↓

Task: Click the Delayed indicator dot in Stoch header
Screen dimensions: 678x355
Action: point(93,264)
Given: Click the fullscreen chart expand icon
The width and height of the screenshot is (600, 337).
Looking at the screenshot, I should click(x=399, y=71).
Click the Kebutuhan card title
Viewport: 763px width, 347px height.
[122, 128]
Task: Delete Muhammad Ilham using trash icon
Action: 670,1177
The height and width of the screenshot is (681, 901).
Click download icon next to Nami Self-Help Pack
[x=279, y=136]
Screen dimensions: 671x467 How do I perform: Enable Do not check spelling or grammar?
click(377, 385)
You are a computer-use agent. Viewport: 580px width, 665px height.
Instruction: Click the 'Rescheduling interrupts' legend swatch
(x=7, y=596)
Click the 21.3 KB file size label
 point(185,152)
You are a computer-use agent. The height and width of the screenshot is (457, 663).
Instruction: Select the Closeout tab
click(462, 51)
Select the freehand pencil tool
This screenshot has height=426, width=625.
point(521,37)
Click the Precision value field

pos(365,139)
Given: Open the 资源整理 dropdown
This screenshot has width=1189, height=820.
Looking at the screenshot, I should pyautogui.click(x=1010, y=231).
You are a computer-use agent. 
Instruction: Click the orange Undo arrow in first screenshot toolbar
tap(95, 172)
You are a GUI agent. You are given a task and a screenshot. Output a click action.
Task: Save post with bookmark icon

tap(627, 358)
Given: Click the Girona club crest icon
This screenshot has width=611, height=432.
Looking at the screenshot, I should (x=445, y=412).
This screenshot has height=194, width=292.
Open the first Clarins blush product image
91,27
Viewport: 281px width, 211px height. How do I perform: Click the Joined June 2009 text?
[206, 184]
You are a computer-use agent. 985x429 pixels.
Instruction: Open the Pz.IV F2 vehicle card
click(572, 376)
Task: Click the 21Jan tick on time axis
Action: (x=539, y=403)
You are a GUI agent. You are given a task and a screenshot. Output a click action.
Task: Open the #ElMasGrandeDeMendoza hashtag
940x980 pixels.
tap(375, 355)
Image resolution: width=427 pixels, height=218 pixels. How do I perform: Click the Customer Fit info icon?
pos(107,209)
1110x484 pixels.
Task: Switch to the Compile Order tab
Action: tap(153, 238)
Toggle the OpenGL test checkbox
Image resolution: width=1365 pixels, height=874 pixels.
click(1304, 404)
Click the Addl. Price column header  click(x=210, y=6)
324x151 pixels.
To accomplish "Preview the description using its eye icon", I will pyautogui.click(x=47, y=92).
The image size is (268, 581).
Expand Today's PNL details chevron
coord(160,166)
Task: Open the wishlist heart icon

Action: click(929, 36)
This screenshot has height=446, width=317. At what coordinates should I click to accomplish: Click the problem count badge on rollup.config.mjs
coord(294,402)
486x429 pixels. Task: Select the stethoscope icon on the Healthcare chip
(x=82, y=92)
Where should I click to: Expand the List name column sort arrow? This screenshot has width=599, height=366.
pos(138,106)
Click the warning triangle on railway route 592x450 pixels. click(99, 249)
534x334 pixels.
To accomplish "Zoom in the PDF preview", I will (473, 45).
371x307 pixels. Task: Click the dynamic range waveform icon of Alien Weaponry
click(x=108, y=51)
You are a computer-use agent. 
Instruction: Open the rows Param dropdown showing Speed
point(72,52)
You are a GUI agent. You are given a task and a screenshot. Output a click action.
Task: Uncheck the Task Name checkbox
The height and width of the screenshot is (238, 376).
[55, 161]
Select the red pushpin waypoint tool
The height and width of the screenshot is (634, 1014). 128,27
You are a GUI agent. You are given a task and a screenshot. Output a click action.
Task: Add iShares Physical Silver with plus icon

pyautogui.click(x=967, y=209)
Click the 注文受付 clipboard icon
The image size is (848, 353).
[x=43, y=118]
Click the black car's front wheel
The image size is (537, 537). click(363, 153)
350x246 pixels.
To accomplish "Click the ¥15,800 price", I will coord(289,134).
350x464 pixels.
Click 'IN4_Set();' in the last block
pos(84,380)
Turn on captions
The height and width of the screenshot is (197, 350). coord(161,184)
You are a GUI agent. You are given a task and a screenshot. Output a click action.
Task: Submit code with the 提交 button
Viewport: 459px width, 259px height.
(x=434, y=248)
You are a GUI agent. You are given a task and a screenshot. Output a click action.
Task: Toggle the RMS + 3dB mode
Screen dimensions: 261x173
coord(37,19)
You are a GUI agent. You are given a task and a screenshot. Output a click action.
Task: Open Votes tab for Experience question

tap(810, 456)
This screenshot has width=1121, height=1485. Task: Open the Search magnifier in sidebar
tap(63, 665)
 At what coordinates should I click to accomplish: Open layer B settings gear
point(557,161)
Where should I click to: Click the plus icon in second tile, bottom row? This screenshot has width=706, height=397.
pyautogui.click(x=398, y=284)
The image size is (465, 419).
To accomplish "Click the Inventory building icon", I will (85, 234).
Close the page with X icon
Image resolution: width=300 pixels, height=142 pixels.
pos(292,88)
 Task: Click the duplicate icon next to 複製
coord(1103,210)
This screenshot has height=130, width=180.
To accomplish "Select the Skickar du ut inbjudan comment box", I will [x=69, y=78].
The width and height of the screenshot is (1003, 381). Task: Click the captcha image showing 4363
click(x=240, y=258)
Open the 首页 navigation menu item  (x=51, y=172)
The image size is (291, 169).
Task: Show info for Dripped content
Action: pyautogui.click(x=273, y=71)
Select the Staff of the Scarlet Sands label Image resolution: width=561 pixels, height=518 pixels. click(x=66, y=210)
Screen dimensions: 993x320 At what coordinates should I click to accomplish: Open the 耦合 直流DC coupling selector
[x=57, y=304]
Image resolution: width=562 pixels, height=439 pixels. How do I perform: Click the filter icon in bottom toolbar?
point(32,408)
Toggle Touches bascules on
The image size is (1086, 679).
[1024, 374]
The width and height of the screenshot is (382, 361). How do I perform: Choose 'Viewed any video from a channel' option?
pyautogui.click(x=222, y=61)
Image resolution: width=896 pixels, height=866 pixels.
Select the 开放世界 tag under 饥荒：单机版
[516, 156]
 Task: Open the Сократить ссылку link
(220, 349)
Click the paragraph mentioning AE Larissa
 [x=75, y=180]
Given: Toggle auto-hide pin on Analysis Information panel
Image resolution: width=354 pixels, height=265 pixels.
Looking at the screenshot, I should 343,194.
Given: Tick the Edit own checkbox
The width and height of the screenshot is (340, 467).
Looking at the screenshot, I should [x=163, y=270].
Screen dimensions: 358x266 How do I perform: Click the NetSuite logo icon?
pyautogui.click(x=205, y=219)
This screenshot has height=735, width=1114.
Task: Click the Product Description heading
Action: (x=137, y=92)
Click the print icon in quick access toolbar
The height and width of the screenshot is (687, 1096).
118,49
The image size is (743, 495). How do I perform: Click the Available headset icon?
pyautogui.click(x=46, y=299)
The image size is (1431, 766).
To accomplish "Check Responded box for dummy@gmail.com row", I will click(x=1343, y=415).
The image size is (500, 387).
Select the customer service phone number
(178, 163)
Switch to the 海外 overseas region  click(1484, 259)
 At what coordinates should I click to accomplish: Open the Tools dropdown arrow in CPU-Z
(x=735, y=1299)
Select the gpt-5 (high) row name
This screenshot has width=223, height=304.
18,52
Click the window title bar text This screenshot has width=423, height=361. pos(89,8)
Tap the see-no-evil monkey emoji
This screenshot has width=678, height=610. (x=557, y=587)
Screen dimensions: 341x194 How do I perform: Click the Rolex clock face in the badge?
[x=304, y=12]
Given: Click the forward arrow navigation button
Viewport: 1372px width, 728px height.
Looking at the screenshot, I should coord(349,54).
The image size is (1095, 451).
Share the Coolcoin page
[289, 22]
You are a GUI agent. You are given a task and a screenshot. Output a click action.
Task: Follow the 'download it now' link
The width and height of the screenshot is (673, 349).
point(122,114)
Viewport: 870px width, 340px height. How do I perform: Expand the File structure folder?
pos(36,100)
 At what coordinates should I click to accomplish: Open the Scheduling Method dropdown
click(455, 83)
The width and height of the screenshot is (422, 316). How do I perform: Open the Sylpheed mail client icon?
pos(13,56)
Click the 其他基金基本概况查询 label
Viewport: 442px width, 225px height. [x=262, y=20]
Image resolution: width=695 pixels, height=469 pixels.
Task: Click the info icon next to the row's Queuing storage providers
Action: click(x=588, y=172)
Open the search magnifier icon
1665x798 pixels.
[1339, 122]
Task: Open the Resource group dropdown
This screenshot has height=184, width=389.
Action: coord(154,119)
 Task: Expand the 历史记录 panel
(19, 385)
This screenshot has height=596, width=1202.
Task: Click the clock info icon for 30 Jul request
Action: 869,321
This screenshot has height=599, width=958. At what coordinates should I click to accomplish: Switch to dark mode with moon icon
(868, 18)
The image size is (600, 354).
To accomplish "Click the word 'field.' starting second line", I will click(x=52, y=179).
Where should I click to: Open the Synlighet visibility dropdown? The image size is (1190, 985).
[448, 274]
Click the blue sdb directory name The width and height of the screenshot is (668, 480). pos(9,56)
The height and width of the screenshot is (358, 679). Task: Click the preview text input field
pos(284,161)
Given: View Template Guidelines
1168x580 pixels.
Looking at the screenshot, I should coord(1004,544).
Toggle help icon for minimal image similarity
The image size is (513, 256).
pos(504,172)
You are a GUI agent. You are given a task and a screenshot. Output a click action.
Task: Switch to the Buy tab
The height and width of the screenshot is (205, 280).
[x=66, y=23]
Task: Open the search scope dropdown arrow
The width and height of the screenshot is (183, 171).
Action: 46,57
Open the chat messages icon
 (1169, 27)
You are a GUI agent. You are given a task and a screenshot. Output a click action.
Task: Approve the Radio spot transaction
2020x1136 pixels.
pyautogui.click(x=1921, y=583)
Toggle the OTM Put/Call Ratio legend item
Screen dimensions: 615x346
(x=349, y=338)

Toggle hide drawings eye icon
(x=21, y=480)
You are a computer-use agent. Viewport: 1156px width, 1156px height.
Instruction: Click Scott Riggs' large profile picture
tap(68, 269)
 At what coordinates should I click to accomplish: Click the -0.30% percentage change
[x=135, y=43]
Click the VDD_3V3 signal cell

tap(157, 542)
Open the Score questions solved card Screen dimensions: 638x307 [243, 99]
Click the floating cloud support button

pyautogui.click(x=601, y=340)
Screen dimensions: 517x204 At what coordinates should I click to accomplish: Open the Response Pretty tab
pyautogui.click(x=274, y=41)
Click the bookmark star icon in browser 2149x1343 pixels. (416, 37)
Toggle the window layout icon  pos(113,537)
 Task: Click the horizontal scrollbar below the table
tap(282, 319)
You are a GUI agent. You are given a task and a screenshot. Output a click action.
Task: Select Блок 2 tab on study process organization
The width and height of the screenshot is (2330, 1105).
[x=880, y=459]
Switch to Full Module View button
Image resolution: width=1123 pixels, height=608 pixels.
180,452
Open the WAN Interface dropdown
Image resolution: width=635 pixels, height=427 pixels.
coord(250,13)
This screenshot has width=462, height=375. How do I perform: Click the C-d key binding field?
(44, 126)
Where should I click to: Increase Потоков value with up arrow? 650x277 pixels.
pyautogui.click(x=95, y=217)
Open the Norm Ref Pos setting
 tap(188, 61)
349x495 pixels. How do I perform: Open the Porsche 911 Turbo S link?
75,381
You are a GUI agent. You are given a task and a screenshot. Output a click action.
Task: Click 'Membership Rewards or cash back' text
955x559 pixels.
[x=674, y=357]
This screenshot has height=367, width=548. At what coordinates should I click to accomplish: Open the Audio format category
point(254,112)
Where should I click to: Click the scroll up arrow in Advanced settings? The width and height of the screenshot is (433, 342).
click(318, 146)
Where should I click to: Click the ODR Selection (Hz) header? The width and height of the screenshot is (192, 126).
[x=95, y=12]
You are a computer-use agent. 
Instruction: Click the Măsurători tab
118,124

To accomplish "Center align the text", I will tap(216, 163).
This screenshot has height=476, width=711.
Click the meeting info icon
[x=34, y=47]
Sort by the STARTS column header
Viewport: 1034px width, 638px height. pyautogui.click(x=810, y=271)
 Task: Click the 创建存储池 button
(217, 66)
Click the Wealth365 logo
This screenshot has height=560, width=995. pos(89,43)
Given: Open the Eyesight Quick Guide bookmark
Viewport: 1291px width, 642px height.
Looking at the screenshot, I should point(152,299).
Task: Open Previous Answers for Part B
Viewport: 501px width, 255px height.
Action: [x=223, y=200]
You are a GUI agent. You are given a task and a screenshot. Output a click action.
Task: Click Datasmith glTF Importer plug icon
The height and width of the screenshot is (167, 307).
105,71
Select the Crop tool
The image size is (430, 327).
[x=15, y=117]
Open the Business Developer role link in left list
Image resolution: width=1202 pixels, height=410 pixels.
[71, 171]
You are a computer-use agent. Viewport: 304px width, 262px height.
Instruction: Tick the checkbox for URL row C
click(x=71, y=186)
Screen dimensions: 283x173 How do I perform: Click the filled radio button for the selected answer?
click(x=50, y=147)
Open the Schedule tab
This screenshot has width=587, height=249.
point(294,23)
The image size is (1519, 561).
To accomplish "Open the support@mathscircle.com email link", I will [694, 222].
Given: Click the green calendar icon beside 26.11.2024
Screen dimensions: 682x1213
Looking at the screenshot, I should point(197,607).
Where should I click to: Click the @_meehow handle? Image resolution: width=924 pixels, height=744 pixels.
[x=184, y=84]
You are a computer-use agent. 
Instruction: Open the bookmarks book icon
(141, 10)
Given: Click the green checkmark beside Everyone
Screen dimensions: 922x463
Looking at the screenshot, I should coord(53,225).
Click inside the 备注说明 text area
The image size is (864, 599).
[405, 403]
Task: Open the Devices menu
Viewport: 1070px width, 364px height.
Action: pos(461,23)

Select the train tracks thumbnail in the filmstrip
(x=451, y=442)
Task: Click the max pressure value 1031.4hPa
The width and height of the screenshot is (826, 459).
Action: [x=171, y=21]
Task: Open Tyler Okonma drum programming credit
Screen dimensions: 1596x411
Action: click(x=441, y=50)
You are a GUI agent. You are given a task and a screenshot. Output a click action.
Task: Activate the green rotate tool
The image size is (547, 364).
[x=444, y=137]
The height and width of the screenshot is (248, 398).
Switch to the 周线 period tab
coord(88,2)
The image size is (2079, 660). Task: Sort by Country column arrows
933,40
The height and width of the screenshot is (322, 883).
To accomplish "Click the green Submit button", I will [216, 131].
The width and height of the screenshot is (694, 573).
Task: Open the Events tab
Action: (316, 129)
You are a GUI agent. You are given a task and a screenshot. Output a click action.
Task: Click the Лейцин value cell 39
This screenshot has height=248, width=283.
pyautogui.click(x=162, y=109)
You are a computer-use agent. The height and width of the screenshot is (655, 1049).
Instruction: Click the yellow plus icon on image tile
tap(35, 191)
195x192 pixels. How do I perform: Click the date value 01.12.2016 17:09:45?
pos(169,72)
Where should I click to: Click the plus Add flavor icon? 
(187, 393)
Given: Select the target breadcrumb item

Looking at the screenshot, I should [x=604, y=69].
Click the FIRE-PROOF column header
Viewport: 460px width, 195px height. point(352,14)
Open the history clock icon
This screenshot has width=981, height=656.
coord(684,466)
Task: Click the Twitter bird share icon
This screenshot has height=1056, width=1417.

↑

**WORK TO COMPLETE:**
Quote the records from their first line to the line with "You are a computer-use agent. 985x429 pixels.", inclusive, without adding or dropping anything.

**RESULT OF THE EXERCISE:**
Task: Click the Delayed indicator dot in Stoch header
Screen dimensions: 678x355
Action: point(93,264)
Given: Click the fullscreen chart expand icon
The width and height of the screenshot is (600, 337).
Looking at the screenshot, I should click(x=399, y=71).
Click the Kebutuhan card title
Viewport: 763px width, 347px height.
[122, 128]
Task: Delete Muhammad Ilham using trash icon
Action: 670,1177
The height and width of the screenshot is (681, 901).
Click download icon next to Nami Self-Help Pack
[x=279, y=136]
Screen dimensions: 671x467 How do I perform: Enable Do not check spelling or grammar?
click(377, 385)
You are a computer-use agent. Viewport: 580px width, 665px height.
Instruction: Click the 'Rescheduling interrupts' legend swatch
(x=7, y=596)
Click the 21.3 KB file size label
 point(185,152)
You are a computer-use agent. The height and width of the screenshot is (457, 663).
Instruction: Select the Closeout tab
click(462, 51)
Select the freehand pencil tool
This screenshot has height=426, width=625.
point(521,37)
Click the Precision value field

pos(365,139)
Given: Open the 资源整理 dropdown
This screenshot has width=1189, height=820.
Looking at the screenshot, I should pyautogui.click(x=1010, y=231).
You are a computer-use agent. 
Instruction: Click the orange Undo arrow in first screenshot toolbar
tap(95, 172)
You are a GUI agent. You are given a task and a screenshot. Output a click action.
Task: Save post with bookmark icon

tap(627, 358)
Given: Click the Girona club crest icon
This screenshot has width=611, height=432.
Looking at the screenshot, I should (x=445, y=412).
This screenshot has height=194, width=292.
Open the first Clarins blush product image
91,27
Viewport: 281px width, 211px height. How do I perform: Click the Joined June 2009 text?
[206, 184]
You are a computer-use agent. 985x429 pixels.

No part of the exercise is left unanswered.